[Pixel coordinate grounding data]
☆ ☆ ☆ ☆

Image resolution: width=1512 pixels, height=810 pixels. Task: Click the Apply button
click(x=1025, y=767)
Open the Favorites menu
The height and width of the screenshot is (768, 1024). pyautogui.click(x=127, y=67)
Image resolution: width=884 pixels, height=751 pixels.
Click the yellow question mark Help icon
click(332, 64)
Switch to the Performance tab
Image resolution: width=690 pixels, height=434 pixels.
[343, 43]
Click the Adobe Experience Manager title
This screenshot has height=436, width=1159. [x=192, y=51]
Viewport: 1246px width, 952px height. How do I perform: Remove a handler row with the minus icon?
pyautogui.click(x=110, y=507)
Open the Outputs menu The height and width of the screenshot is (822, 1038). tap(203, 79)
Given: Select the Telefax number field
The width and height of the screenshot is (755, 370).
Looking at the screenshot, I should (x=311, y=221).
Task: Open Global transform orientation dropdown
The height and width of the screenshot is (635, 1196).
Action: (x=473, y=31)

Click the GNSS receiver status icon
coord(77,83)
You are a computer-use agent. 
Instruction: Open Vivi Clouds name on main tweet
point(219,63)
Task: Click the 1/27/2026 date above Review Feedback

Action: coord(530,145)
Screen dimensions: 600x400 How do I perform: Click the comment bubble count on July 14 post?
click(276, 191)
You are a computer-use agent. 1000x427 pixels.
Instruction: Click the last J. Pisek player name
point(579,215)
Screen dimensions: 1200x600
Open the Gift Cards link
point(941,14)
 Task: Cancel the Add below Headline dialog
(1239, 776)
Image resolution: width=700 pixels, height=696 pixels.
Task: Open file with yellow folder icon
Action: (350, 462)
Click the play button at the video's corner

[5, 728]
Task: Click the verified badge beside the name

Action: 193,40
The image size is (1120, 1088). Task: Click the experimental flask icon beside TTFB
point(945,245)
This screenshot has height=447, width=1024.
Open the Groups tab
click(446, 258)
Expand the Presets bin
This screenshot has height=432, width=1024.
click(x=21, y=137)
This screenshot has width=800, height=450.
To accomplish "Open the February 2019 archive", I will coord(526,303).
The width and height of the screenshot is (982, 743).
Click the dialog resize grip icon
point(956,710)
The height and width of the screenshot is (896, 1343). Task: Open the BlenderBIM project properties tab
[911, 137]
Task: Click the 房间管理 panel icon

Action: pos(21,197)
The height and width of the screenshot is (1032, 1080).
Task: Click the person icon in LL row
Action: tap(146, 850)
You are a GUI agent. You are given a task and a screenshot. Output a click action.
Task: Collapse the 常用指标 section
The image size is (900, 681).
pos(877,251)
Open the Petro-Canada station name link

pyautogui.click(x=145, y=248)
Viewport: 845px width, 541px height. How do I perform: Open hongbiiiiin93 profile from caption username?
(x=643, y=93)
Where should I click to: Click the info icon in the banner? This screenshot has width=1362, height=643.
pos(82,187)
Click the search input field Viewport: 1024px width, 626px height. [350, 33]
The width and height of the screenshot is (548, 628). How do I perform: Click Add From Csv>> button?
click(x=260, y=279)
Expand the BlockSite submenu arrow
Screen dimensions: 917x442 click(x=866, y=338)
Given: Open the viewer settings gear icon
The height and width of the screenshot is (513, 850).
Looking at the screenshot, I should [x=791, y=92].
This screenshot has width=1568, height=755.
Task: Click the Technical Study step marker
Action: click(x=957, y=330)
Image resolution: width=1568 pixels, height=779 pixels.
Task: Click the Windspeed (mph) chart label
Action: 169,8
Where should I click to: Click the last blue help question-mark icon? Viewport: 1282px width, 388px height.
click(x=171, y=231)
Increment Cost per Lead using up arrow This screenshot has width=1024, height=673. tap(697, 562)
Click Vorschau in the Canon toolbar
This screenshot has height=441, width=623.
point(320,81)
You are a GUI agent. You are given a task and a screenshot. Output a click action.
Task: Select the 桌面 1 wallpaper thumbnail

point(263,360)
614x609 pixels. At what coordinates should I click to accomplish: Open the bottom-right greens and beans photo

☆ ☆ ☆ ☆

[TASK REQUIREMENTS] Once more, write out the entries exactly as they were written.

[RESPONSE]
Image resolution: width=1512 pixels, height=810 pixels. Task: Click the Apply button
click(x=1025, y=767)
Open the Favorites menu
The height and width of the screenshot is (768, 1024). pyautogui.click(x=127, y=67)
Image resolution: width=884 pixels, height=751 pixels.
Click the yellow question mark Help icon
click(332, 64)
Switch to the Performance tab
Image resolution: width=690 pixels, height=434 pixels.
[343, 43]
Click the Adobe Experience Manager title
This screenshot has height=436, width=1159. [x=192, y=51]
Viewport: 1246px width, 952px height. How do I perform: Remove a handler row with the minus icon?
pyautogui.click(x=110, y=507)
Open the Outputs menu The height and width of the screenshot is (822, 1038). tap(203, 79)
Given: Select the Telefax number field
The width and height of the screenshot is (755, 370).
Looking at the screenshot, I should (x=311, y=221).
Task: Open Global transform orientation dropdown
The height and width of the screenshot is (635, 1196).
Action: (x=473, y=31)

Click the GNSS receiver status icon
coord(77,83)
You are a computer-use agent. 
Instruction: Open Vivi Clouds name on main tweet
point(219,63)
Task: Click the 1/27/2026 date above Review Feedback

Action: coord(530,145)
Screen dimensions: 600x400 How do I perform: Click the comment bubble count on July 14 post?
click(276, 191)
You are a computer-use agent. 1000x427 pixels.
Instruction: Click the last J. Pisek player name
point(579,215)
Screen dimensions: 1200x600
Open the Gift Cards link
point(941,14)
 Task: Cancel the Add below Headline dialog
(1239, 776)
Image resolution: width=700 pixels, height=696 pixels.
Task: Open file with yellow folder icon
Action: (350, 462)
Click the play button at the video's corner

[5, 728]
Task: Click the verified badge beside the name

Action: 193,40
The image size is (1120, 1088). Task: Click the experimental flask icon beside TTFB
point(945,245)
This screenshot has height=447, width=1024.
Open the Groups tab
click(446, 258)
Expand the Presets bin
This screenshot has height=432, width=1024.
click(x=21, y=137)
This screenshot has width=800, height=450.
To accomplish "Open the February 2019 archive", I will coord(526,303).
The width and height of the screenshot is (982, 743).
Click the dialog resize grip icon
point(956,710)
The height and width of the screenshot is (896, 1343). Task: Open the BlenderBIM project properties tab
[911, 137]
Task: Click the 房间管理 panel icon

Action: pos(21,197)
The height and width of the screenshot is (1032, 1080).
Task: Click the person icon in LL row
Action: tap(146, 850)
You are a GUI agent. You are given a task and a screenshot. Output a click action.
Task: Collapse the 常用指标 section
The image size is (900, 681).
pos(877,251)
Open the Petro-Canada station name link

pyautogui.click(x=145, y=248)
Viewport: 845px width, 541px height. How do I perform: Open hongbiiiiin93 profile from caption username?
(x=643, y=93)
Where should I click to: Click the info icon in the banner? This screenshot has width=1362, height=643.
pos(82,187)
Click the search input field Viewport: 1024px width, 626px height. [350, 33]
The width and height of the screenshot is (548, 628). How do I perform: Click Add From Csv>> button?
click(x=260, y=279)
Expand the BlockSite submenu arrow
Screen dimensions: 917x442 click(x=866, y=338)
Given: Open the viewer settings gear icon
The height and width of the screenshot is (513, 850).
Looking at the screenshot, I should [x=791, y=92].
This screenshot has width=1568, height=755.
Task: Click the Technical Study step marker
Action: click(x=957, y=330)
Image resolution: width=1568 pixels, height=779 pixels.
Task: Click the Windspeed (mph) chart label
Action: 169,8
Where should I click to: Click the last blue help question-mark icon? Viewport: 1282px width, 388px height.
click(x=171, y=231)
Increment Cost per Lead using up arrow This screenshot has width=1024, height=673. tap(697, 562)
Click Vorschau in the Canon toolbar
This screenshot has height=441, width=623.
point(320,81)
You are a GUI agent. You are given a task and a screenshot. Output a click action.
Task: Select the 桌面 1 wallpaper thumbnail

point(263,360)
614x609 pixels. At what coordinates should I click to accomplish: Open the bottom-right greens and beans photo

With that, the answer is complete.